--- AVAILABLE DATA Enclosed Below ---

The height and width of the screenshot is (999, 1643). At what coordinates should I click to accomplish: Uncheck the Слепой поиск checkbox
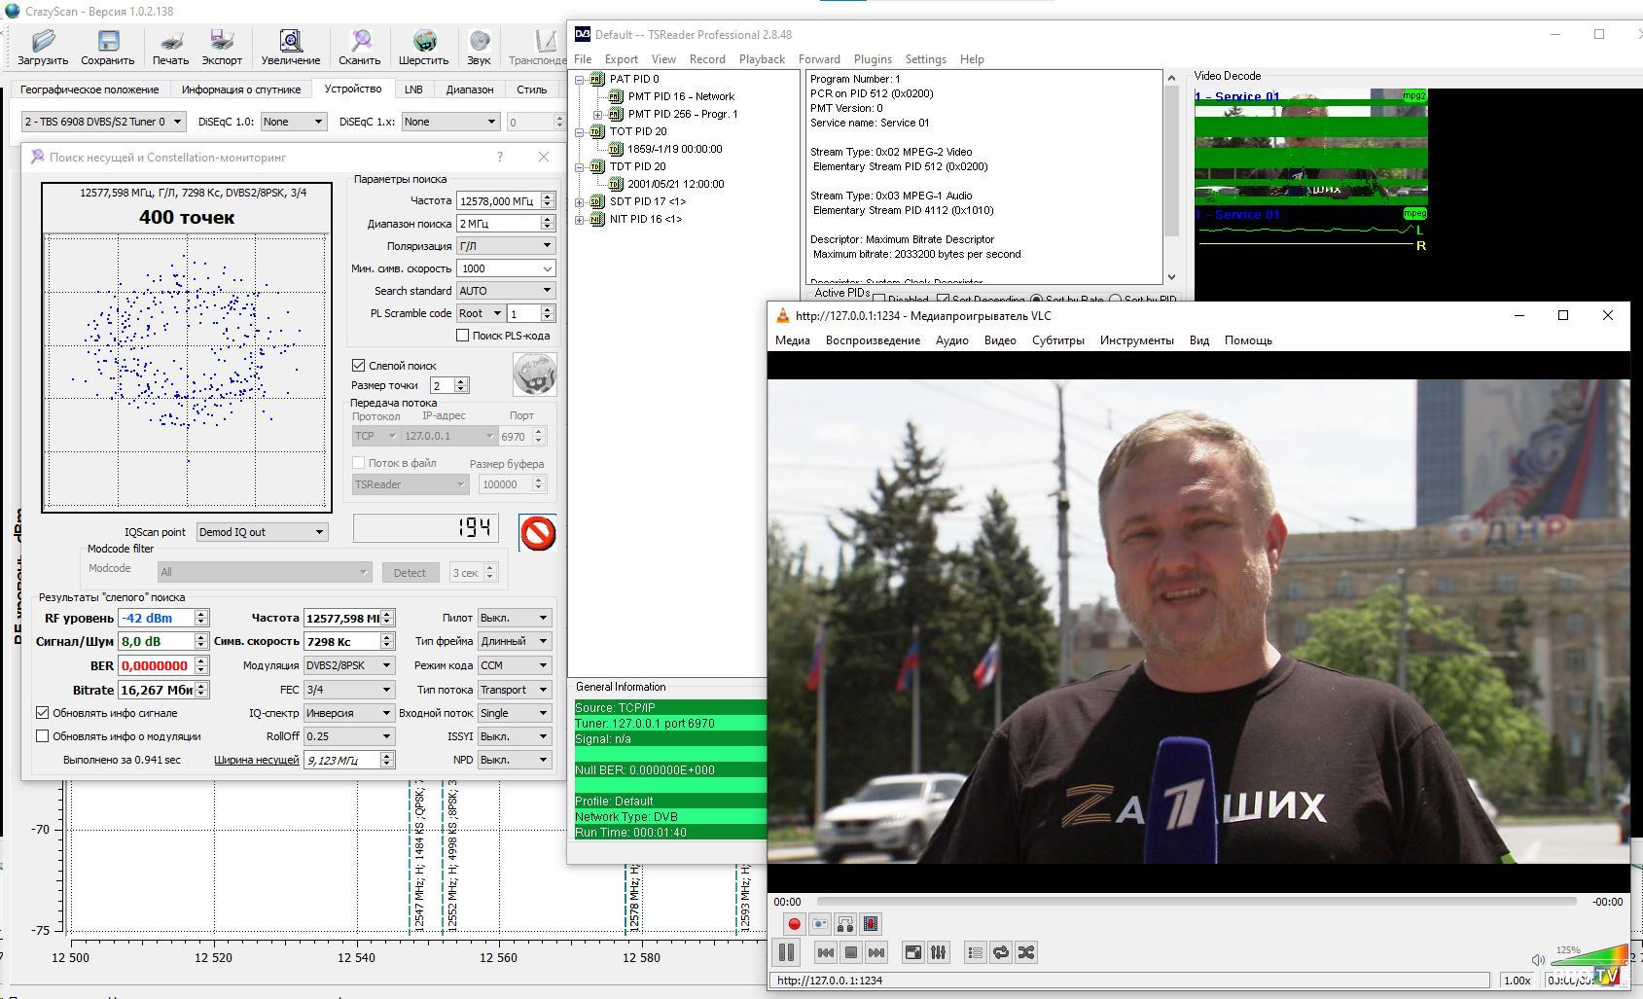point(359,366)
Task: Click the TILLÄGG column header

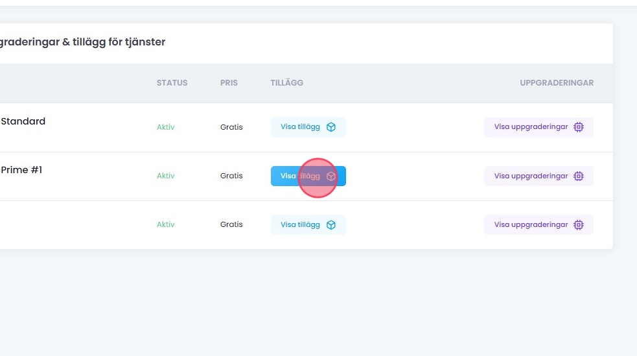Action: point(287,83)
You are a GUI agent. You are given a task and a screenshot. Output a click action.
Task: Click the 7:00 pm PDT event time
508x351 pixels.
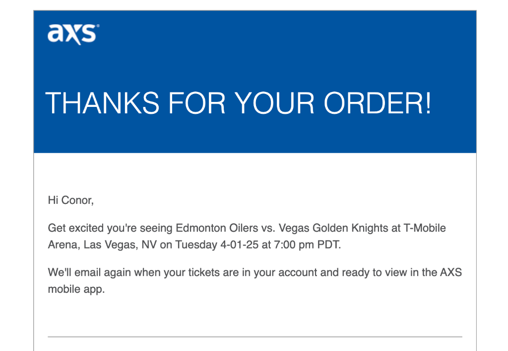308,245
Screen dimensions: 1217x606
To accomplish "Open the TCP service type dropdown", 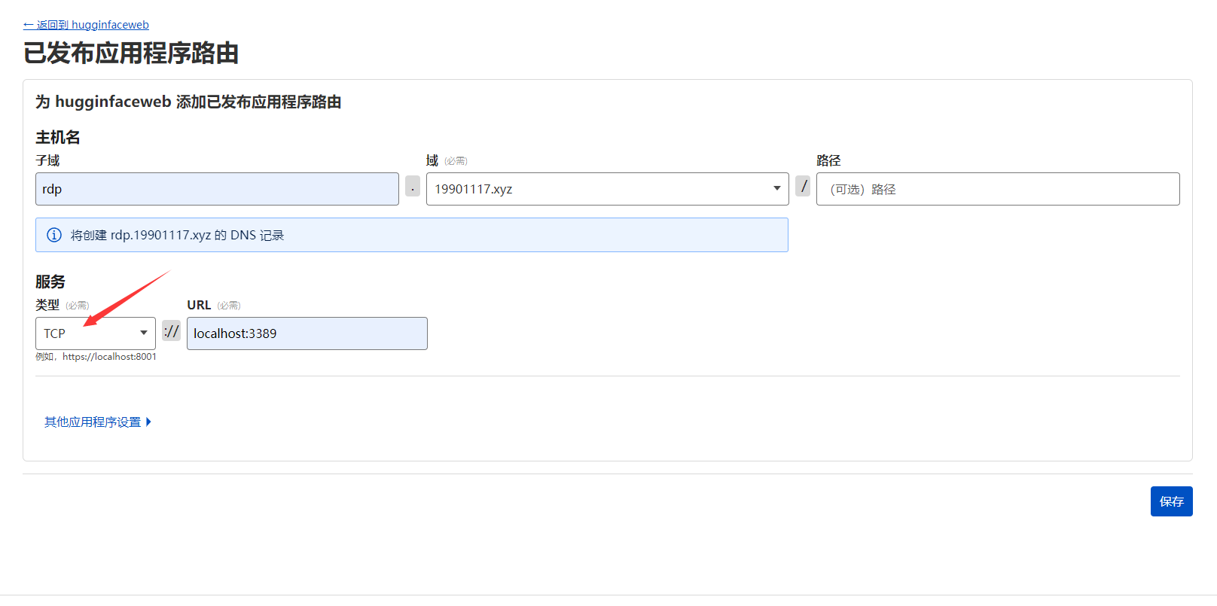I will click(x=95, y=333).
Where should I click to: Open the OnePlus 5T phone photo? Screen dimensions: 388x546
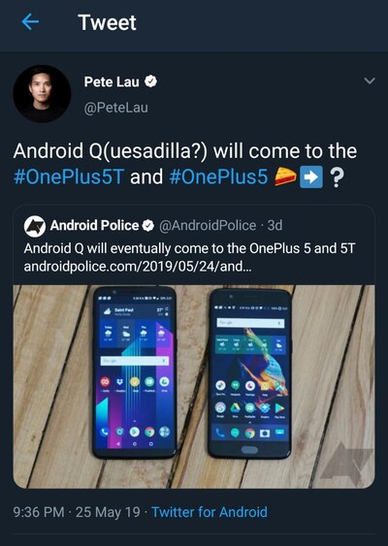(x=135, y=371)
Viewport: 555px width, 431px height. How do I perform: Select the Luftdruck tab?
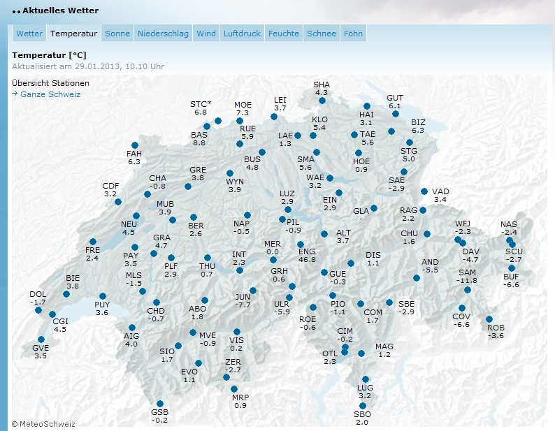pos(241,34)
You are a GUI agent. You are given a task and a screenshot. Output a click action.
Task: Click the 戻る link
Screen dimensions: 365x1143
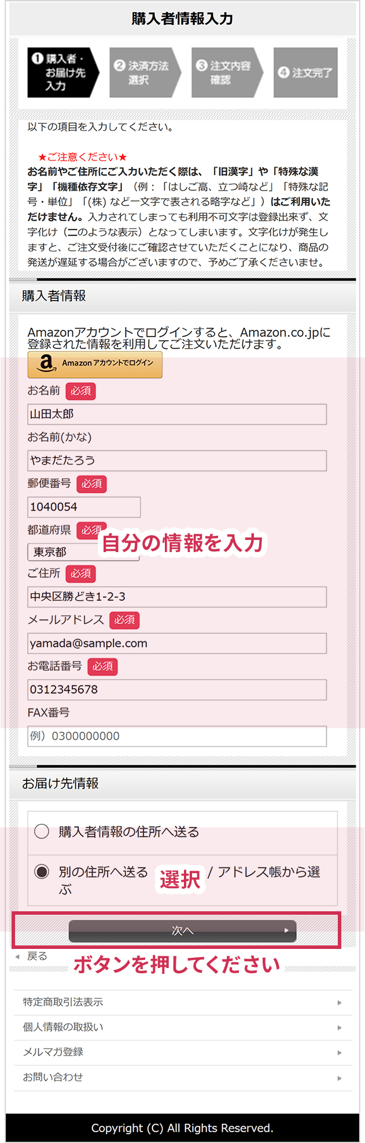pyautogui.click(x=37, y=956)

--- End of Enclosed AVAILABLE DATA ---

→ WHAT YOU NEED TO DO
Please retype exactly the lines from the one containing "Where should I" to the last line of the records above, both included, without any pictures.

→ RESULT OF THE TASK
Where should I click to: Open the OnePlus 5T phone photo? Screen dimensions: 388x546
(x=135, y=371)
Viewport: 555px width, 431px height. How do I perform: Select the Luftdruck tab?
pos(241,34)
You are a GUI agent. You are given a task and a screenshot. Output a click action.
Task: Click the 戻る link
Screen dimensions: 365x1143
pyautogui.click(x=37, y=956)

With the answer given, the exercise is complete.